[Opening Source data section]

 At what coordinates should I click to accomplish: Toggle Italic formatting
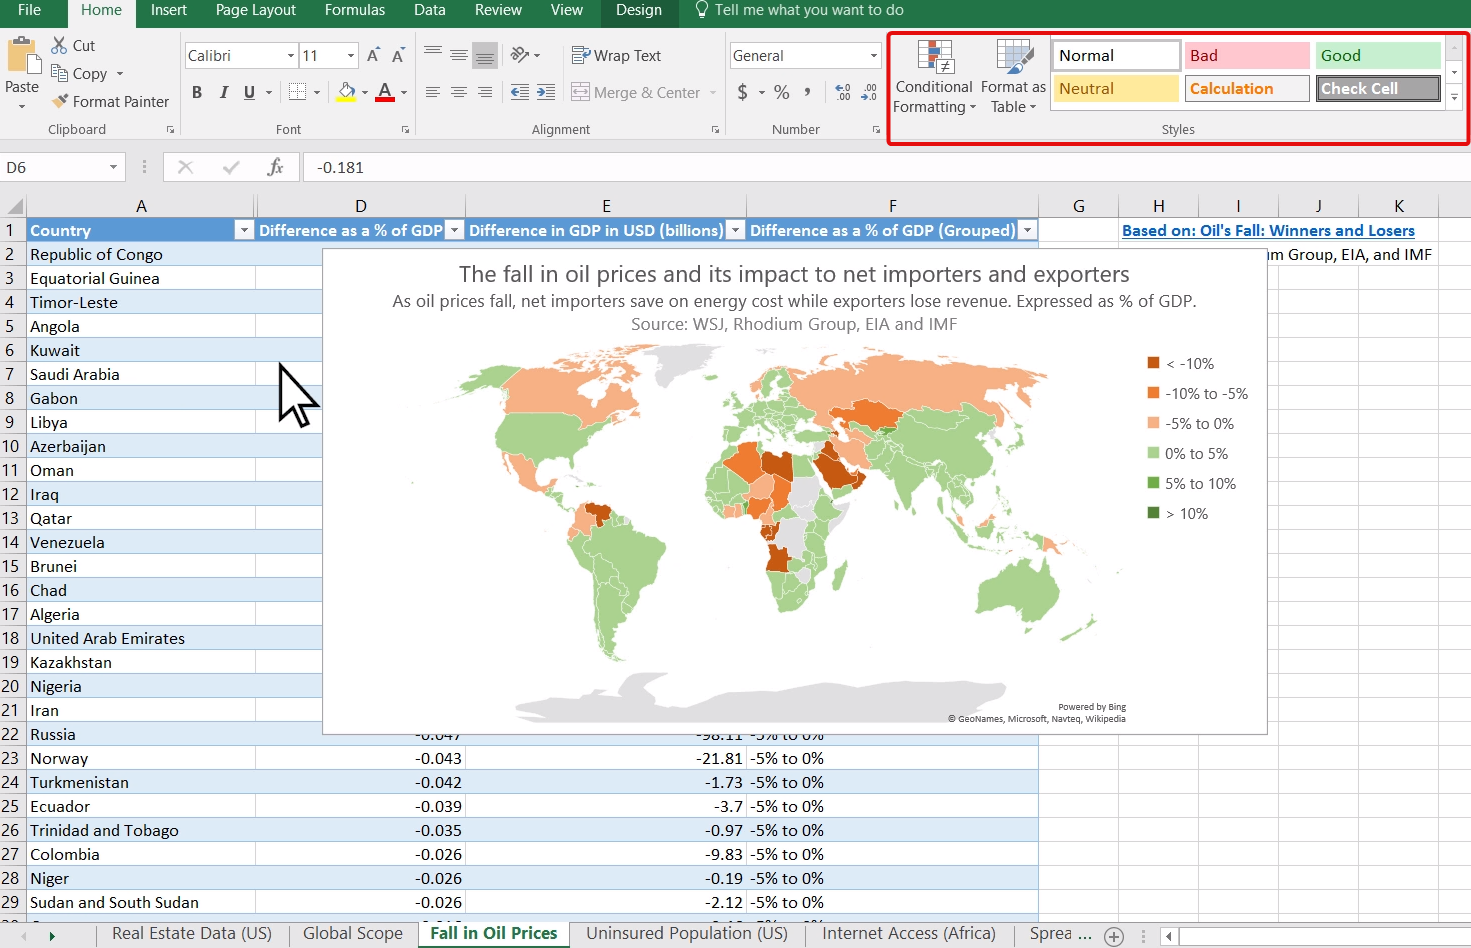click(223, 92)
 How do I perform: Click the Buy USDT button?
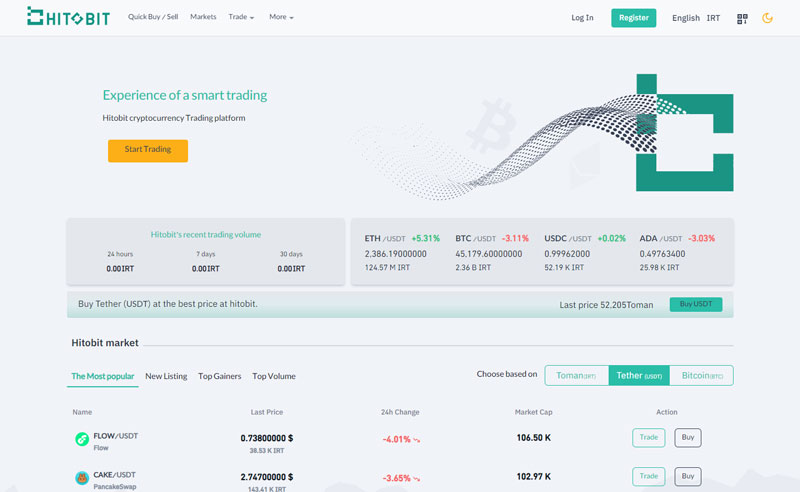point(695,304)
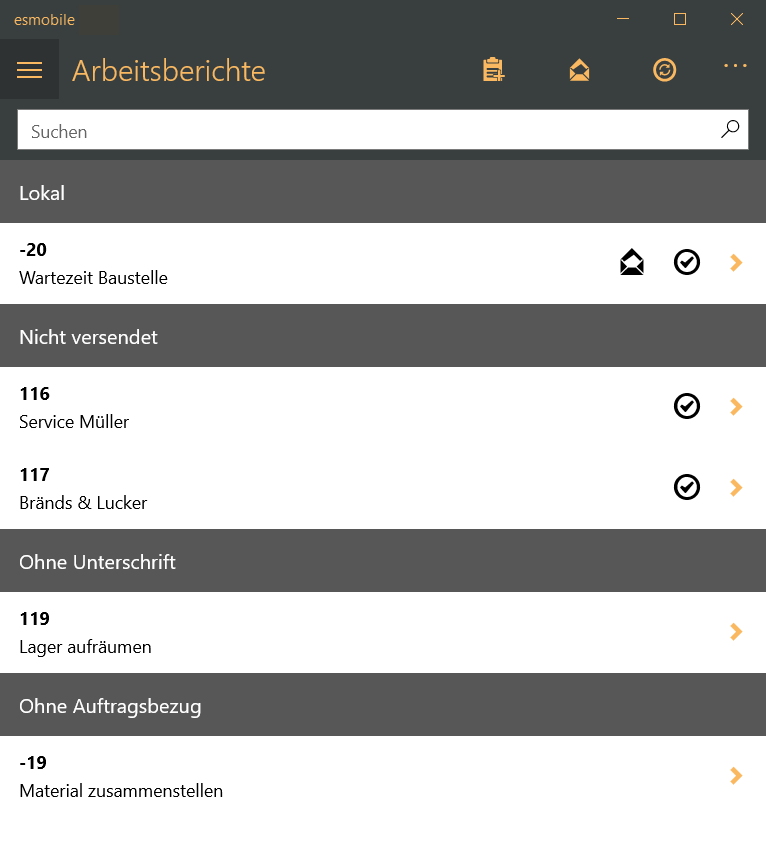Create new work report via clipboard icon
This screenshot has width=766, height=841.
click(493, 70)
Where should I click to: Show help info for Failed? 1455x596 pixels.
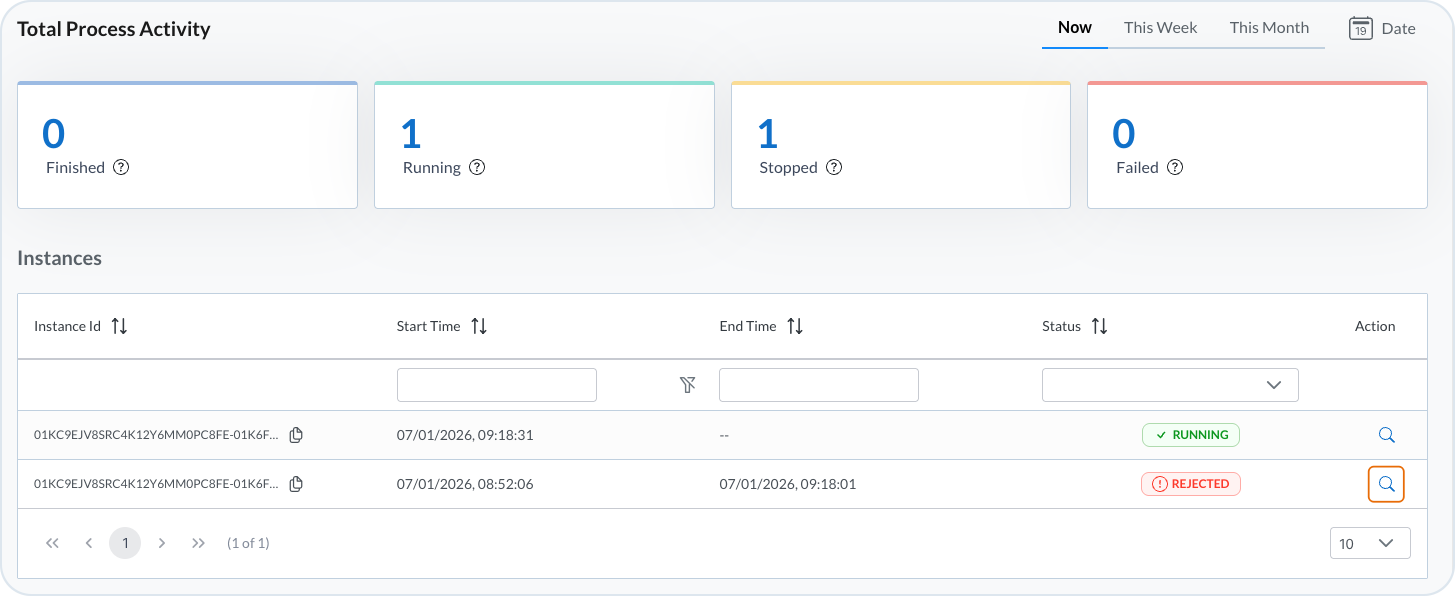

[Closing Source data section]

> [Task details]: Copy the data verbatim, skipping any image it holds.

> [Solution to this problem]:
 At what coordinates should I click to accomplish: Toggle Italic formatting
click(223, 92)
 How do I perform: Click the Buy USDT button?
point(695,304)
Create new work report via clipboard icon
This screenshot has width=766, height=841.
click(493, 70)
Where should I click to: Show help info for Failed? 1455x596 pixels.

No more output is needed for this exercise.